That the Department of Telecommunication’s license conditions generally oblige internet service providers and providers of mobile telephony to preserve and maintain electronic call records and records of logs of internet users for a limited duration of one year.[6] If electronic records (data as to call logs in the computer of the service providers) are required in a particular case as evidence then it is incumbent upon the internet service providers and cellular companies to maintain the electronic records in a segregated and secure manner, upon prior intimation to them as regards the requirement of such electronic records in trial of a particular case. It is mandatory for cellular companies to preserve electronic records seized during investigation of a particular case/ offence.[7]

According to Section 67-C (Preservation and retention of information by intermediaries) of the Information Technology Act, 2000 (hereinafter referred to as the IT Act):

(i)        An intermediary is to preserve and retain information as may be specified for such duration, in such manner and format as the Central Government may prescribe.

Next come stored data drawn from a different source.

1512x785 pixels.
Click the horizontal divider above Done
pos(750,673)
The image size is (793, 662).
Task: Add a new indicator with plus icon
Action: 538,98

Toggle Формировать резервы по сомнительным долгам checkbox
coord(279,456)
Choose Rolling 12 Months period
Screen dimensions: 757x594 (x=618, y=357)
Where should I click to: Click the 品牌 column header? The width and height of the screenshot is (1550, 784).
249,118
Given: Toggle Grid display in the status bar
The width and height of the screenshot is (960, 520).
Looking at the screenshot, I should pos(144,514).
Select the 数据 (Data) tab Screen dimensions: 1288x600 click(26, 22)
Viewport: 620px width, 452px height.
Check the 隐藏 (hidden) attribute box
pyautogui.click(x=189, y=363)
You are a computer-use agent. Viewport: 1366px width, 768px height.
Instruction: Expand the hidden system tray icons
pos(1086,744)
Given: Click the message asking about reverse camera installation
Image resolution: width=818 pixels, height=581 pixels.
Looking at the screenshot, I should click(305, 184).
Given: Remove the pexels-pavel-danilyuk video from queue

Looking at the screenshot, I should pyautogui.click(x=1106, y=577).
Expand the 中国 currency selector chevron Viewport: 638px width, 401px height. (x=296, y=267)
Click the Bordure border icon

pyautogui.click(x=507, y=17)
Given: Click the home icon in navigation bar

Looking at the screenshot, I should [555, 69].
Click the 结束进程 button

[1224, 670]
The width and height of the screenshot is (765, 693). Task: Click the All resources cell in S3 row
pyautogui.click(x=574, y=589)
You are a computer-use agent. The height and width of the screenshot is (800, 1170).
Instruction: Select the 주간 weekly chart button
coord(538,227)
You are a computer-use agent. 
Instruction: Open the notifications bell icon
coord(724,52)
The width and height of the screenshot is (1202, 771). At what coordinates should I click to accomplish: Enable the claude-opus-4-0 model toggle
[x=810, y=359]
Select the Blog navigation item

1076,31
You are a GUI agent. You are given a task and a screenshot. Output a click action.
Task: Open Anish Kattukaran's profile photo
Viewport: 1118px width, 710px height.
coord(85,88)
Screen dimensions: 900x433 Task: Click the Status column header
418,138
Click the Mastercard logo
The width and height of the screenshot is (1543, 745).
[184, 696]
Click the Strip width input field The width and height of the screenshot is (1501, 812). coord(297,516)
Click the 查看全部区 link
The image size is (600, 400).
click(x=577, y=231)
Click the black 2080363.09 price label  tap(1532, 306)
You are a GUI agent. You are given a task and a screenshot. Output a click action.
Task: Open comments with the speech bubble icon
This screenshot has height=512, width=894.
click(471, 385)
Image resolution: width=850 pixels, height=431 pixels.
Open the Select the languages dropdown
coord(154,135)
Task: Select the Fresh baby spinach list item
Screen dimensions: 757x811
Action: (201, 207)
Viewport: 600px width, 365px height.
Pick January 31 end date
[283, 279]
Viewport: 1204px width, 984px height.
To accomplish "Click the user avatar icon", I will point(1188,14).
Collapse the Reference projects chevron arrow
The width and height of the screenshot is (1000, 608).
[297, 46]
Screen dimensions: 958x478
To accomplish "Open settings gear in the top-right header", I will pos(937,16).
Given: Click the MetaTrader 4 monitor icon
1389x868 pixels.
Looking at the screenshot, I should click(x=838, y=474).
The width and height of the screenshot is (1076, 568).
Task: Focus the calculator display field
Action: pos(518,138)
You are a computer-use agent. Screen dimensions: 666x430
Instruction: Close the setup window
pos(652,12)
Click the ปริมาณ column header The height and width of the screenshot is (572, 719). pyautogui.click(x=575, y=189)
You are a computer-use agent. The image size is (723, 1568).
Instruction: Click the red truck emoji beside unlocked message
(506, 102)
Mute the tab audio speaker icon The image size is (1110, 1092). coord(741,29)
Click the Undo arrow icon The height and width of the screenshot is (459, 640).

(ii)       Any intermediary which intentionally/ knowingly contravenes the mandate contained in Sub-section (1) of Section 67-C of the IT Act is to be punished with imprisonment for a term which may extend to 3 years and shall also be liable to pay fine.

Excursus:

1.   Documentary evidence, in contrast to oral evidence, is required to pass through certain check posts, such as: admissibility, relevancy and proof. Under Section 136 of the IEA, relevancy must be established before admissibility can be dealt with.

2.   Certificate under Section 65-B (4) of the IEA is unnecessary if the original document (laptop, tablet or mobile) itself is produced. This can be done by the owner of a laptop computer, computer tablet or even a mobile phone, by stepping into the witness box and proving that the concerned device, on which the original information is first stored, is owned and/ or operated by him.

3.   Certificate required under Section 65-B (4) of the IEA is a condition precedent to the admissibility of evidence by way of electronic record.

4.   Oral evidence in place of certificate under Section 65-B (4) of the IEA does not suffice mandatory requirement of law contained in Section 65-B (4) of the IEA.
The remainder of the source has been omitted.